Two authors, Paul Tremblay and Mona Awad, have filed a class action lawsuit in the US District Court against OpenAI. The lawsuit covers a broad range of claims, namely:
- Direct copyright infringement because (i) they did not grant OpenAI permission to make copies of their books for use in its training dataset for OpenAI’s large language models (essentially GPT-1, GPT-2, GPT-3, GPT-3.5 and GPT-4) and (ii) on the basis that the OpenAI LLMs themselves are infringing derivative works as “they cannot function without the expressive information extracted from the plaintiff’s works”.
- Vicarious copyright infringement for each and every output rendered by the LLMs on the basis that those outputs are based upon expressive information extracted from the Plaintiff’s works.
- Removal of Copyright Management Information on the basis that, by design, the training process for OpenAI’s LLMs does not preserve it.
- Unfair competition, under the California Business and Professional Code.
- Negligence on the basis that OpenAI owes a duty of care to the Plaintiffs which they had breached by collecting, maintaining and controlling the Plaintiffs’ and class members’ works and then training systems (including ChatGPT) on them without permission.
- Unjust enrichment by utilising access to the Plaintiff’s works to train ChatGPT, thereby depriving the Plaintiff’s and class members of the benefits of their works.
This ‘all-in’ approach to the claims is perhaps unsurprising, given that these are some of the first cases of their kind to be tested in the courts.

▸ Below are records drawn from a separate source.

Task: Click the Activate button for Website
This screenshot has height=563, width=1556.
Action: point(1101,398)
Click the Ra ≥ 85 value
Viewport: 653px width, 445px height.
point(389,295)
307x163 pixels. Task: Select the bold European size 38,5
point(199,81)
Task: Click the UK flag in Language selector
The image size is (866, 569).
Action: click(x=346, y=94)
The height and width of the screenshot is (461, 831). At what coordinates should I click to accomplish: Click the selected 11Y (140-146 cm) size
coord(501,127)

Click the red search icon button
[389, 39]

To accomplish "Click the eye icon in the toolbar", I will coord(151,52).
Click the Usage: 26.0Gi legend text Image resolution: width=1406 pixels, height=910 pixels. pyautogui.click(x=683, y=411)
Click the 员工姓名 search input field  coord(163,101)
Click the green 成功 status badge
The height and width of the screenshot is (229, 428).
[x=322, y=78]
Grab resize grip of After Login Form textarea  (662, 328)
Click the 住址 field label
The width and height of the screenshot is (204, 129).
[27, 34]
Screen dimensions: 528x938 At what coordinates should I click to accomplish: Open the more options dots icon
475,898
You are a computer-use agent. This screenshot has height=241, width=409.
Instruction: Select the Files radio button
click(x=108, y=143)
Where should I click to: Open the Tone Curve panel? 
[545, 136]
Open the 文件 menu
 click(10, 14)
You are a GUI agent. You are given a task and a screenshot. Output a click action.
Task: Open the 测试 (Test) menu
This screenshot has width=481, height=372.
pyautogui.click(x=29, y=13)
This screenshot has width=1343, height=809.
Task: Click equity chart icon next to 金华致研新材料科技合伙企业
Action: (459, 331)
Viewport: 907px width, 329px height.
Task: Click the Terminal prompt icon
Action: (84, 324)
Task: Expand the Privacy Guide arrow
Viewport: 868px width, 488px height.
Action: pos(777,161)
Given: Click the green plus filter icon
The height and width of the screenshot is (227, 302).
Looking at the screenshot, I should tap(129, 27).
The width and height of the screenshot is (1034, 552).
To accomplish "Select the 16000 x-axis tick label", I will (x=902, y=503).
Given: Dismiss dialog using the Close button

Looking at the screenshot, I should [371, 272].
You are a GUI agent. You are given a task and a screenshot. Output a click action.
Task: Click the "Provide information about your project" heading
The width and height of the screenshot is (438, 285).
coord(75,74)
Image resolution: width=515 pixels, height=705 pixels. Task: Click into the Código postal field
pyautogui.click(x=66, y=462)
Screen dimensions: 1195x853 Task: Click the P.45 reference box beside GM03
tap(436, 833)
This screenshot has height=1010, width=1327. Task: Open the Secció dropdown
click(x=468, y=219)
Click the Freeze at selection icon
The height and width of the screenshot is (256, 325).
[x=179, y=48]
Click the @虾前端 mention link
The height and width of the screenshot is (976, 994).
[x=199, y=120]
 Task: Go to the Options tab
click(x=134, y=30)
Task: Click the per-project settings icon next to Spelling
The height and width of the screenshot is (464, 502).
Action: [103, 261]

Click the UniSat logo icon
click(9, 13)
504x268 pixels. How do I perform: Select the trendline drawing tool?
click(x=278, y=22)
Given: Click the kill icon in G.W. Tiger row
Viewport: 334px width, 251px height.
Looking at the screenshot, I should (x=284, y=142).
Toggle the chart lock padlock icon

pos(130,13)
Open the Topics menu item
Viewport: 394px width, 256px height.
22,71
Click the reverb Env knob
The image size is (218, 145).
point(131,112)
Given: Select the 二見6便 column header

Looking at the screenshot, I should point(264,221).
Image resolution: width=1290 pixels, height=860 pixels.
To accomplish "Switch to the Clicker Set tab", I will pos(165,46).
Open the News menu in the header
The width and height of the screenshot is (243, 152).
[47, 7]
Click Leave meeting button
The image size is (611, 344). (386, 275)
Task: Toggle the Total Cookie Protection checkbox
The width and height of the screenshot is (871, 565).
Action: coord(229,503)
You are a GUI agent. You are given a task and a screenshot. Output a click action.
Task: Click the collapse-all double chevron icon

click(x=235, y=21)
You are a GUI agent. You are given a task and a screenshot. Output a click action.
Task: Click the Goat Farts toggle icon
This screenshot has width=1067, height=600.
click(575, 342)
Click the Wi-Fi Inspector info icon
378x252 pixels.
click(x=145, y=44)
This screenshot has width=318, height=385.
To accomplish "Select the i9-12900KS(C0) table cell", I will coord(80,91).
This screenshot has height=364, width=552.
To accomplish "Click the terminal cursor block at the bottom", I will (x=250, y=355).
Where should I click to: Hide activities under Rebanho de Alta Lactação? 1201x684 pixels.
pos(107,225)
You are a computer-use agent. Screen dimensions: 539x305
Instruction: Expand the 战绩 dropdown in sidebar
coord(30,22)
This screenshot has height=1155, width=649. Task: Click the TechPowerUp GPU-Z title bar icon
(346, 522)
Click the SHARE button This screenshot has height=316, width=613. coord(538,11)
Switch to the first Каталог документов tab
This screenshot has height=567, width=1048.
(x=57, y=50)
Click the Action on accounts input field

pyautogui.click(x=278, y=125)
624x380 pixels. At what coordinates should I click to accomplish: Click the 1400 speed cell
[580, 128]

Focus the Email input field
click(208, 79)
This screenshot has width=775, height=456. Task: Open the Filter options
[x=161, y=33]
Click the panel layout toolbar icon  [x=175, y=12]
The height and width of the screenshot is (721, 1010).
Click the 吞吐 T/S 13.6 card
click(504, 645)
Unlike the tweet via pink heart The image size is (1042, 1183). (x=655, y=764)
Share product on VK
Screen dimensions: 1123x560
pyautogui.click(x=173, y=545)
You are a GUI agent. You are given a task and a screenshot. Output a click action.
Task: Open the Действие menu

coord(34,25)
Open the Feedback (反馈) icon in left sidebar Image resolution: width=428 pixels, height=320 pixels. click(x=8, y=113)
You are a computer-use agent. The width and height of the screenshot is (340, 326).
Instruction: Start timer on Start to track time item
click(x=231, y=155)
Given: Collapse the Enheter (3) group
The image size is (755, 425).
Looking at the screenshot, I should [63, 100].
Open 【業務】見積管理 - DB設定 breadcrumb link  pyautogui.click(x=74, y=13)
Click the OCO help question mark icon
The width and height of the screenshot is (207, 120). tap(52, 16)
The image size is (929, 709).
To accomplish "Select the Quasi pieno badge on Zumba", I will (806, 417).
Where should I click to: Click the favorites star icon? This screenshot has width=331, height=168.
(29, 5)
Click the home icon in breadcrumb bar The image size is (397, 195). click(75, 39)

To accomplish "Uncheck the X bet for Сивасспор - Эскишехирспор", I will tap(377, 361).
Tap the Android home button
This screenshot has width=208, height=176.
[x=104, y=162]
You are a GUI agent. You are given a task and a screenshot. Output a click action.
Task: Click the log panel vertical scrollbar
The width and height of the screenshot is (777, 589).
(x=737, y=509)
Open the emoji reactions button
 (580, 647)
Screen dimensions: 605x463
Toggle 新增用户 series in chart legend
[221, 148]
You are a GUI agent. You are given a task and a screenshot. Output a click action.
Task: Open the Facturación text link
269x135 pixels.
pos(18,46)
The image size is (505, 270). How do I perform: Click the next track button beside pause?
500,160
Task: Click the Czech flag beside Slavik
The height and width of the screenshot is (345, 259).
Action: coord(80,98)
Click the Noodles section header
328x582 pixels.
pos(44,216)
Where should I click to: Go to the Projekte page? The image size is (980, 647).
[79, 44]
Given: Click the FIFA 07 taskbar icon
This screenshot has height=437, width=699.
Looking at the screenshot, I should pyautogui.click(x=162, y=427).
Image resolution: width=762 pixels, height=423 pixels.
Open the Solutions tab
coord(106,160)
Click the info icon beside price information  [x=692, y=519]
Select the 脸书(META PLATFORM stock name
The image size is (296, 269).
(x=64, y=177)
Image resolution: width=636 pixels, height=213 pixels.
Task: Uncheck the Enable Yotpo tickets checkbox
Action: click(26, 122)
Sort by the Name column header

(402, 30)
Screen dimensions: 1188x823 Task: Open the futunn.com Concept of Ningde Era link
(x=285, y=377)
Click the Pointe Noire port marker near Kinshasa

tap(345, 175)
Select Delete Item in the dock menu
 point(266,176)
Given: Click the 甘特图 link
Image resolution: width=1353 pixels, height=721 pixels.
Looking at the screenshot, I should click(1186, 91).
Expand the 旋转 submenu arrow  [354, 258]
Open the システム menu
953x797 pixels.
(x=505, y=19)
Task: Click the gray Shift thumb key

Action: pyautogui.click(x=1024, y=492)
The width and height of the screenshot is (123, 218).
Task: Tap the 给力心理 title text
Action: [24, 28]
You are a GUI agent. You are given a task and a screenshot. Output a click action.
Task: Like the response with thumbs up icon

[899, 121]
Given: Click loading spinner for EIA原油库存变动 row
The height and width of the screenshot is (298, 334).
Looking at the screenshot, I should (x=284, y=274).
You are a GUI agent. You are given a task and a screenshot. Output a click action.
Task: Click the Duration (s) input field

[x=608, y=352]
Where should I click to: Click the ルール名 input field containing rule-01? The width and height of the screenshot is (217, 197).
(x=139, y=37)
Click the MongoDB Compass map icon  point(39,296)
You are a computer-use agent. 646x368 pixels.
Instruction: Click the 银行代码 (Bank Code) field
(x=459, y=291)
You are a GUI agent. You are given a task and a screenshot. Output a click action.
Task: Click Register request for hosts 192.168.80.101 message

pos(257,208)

In reality the position is far from straightforward, particularly in relation to the copyright claims. For example, in the US there is a not inconsiderable possibility that the use of these works in training datasets could be permitted under the fair use doctrine and therefore not infringe copyright. While copyright owners remain firmly of the view that their authorisation is required – and they should be paid – for use of their works in training data, some AI developers take the view that the nature of the use of the copyright works does not warrant authorisation or payment; the works are merely being used as ‘data’ and not consumed or enjoyed by a human as a work.
Assuming it proceeds to trial, the outcome of this case will shed some light on these issues but there are now quite a few similar actions on foot to keep an eye on, including:
- A US class action against GitHub, Microsoft and OpenAI, concerning the use of code from GitHub to train Copilot (see here)
- A US class action against Stability AI, Midjourney and DeviantArt, concerning the use of artistic works in training data (see here)
- An US action by Getty Images against Stability AI, concerning the use of artistic works in training data (see here)
- A US class action against Microsoft and OpenAI, broadly centred around privacy (see here)
- A UK action by Getty Images against Stability AI concerning the use of artistic works in training data.